Eric Stevens

No. 47
- Position: Fullback

Personal information
- Born: October 1, 1989 (age 36)
- Listed height: 6 ft 0 in (1.83 m)
- Listed weight: 241 lb (109 kg)

Career information
- High school: Palos Verdes Peninsula High School
- College: California
- NFL draft: 2013: undrafted

Career history
- St. Louis Rams (2013)*;
- * Offseason or practice squad member only
- Stats at Pro Football Reference

= Eric Stevens =

American football player (born 1989)

Eric James Stevens (born October 1, 1989) is an American former football fullback. He played college football for the University of California, Berkeley. The St. Louis Rams signed him as an undrafted free agent in 2013. He is the brother of former NFL tight end Craig Stevens.

Following his football career, Stevens joined the Los Angeles Fire Department as a firefighter. After only a few short years in the department, he was diagnosed with amyotrophic lateral sclerosis.

==Early life==
Stevens was selected first-team All-Bay League and to the Daily Breeze All-Area squad as a 2007 senior when he recorded 110 tackles and 7.0 tackles for loss, while also averaging 30.0 yards per catch on 14 receptions (three touchdowns) for a total of 420 receiving yards. He also added All-Bay League honors in wrestling.

==College career==
Stevens played in 35 games with 10 starts during his five seasons with the program from 2008 to 2012 that included a full season out of action due to injury in 2011 and another in which he did not play when he redshirted as a true freshman in 2008. He contributed 14 rushes for 53 yards, nine catches for 55 yards and a touchdown and one kick return for 11 yards as he totaled 146 all purpose yards and made 12 tackles on special teams. As a senior in 2012, he played in 12 games with five starts at fullback after missing the entire 2011 season and 2012 spring practices due to a knee injury suffered during training camp in 2011. He posted career bests with 13 rushes for 51 yards and nine receptions for 55 yards, with his rushing numbers both fifth on the team. In 2011, he missed the entire season after injuring his knee during training camp. In 2010 Stevens was the team's top fullback, playing in 11 games and starting five. In 2009, he was primarily on special teams and also as a backup fullback. In 2008, he redshirted and did not play.

==Professional career==

Stevens was signed by the St. Louis Rams as an undrafted free agent on May 7, 2013. He was waived during final roster cuts on August 31, 2013, and signed to the team's practice squad two days later. He was released on October 1, 2013.

Pre-draft measurables
| Height | Weight | 40-yard dash | 10-yard split | 20-yard split | 20-yard shuttle | Three-cone drill | Vertical jump | Broad jump | Bench press | Wonderlic |
| 5 ft 11+3⁄4 in (1.82 m) | 240 lb (109 kg) | 4.72 s | 1.64 s | 2.72 s | 4.33 s | 7.28 s | 31 in (0.79 m) | 9 ft 3 in (2.82 m) | 25 reps | x |
All values from NFL Combine except 10, 20 40-yard dash and VJ which were from Pro Day

== ALS diagnosis and viral campaign ==
One month after marrying his wife Amanda, Stevens was diagnosed with ALS in August 2019. In an effort to raise awareness and funds to receive access to NurOwn, an experimental ALS treatment yet to be approved by the FDA, his family started the #axeALS campaign. Fire stations around the country began posting images on social media holding up signs with the tag. Though the trend only started with fire stations, supporters of Stevens began posting their own #axeALS images, and it became a viral challenge. On November 11, 2019, Stevens appeared on The Ellen DeGeneres Show, where his fire department surprised him with a $50,000 donation to his treatment. On April 5, 2023, Eric and Amanda Stevens credited Eric's retention of his ability to walk, talk, and eat four years after his diagnosis to NurOwn.

Work to complete:
1 > Answer these about the Eric Stevens article:
(a) Which high school did Stevens attend?
(b) On what date did the St. Louis Rams sign him as an undrafted free agent?
(c) What was the name of the campaign his family started after his ALS diagnosis?
2 > Please quote the Eric Stevens article from "Stevens was signed" up to and including "October 1, 2013.".

Given entries:
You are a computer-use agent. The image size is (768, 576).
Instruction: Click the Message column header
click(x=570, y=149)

...

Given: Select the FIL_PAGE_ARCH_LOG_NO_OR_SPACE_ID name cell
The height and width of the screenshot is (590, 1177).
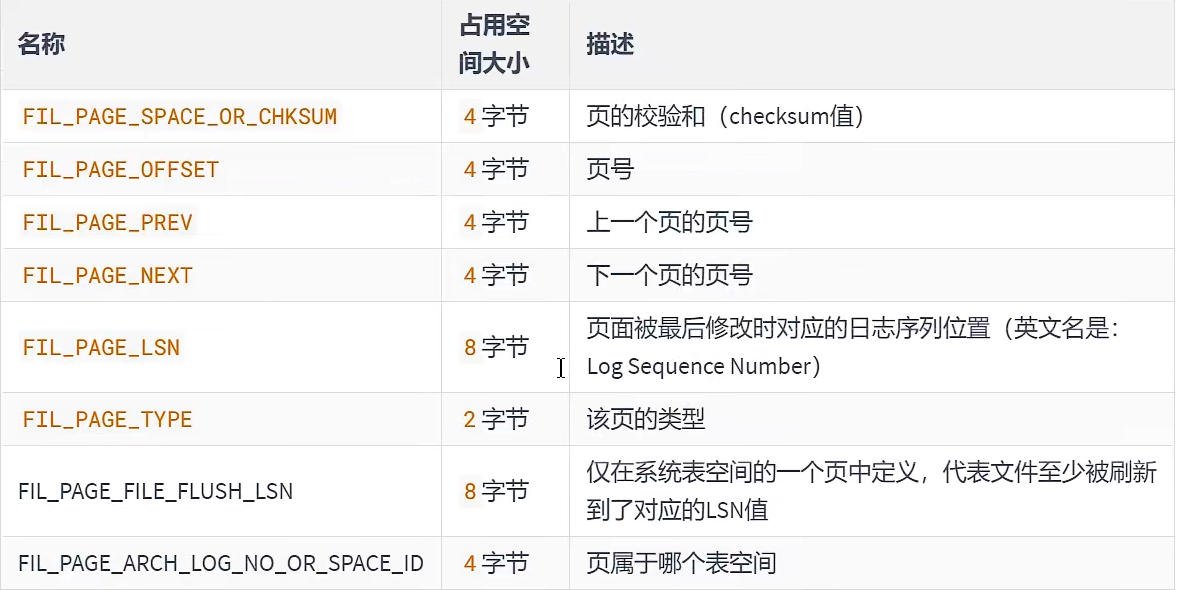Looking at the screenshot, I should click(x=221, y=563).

Response list:
1 >
(a) Palos Verdes Peninsula High School
(b) May 7, 2013
(c) #axeALS

2 >
Stevens was signed by the St. Louis Rams as an undrafted free agent on May 7, 2013. He was waived during final roster cuts on August 31, 2013, and signed to the team's practice squad two days later. He was released on October 1, 2013.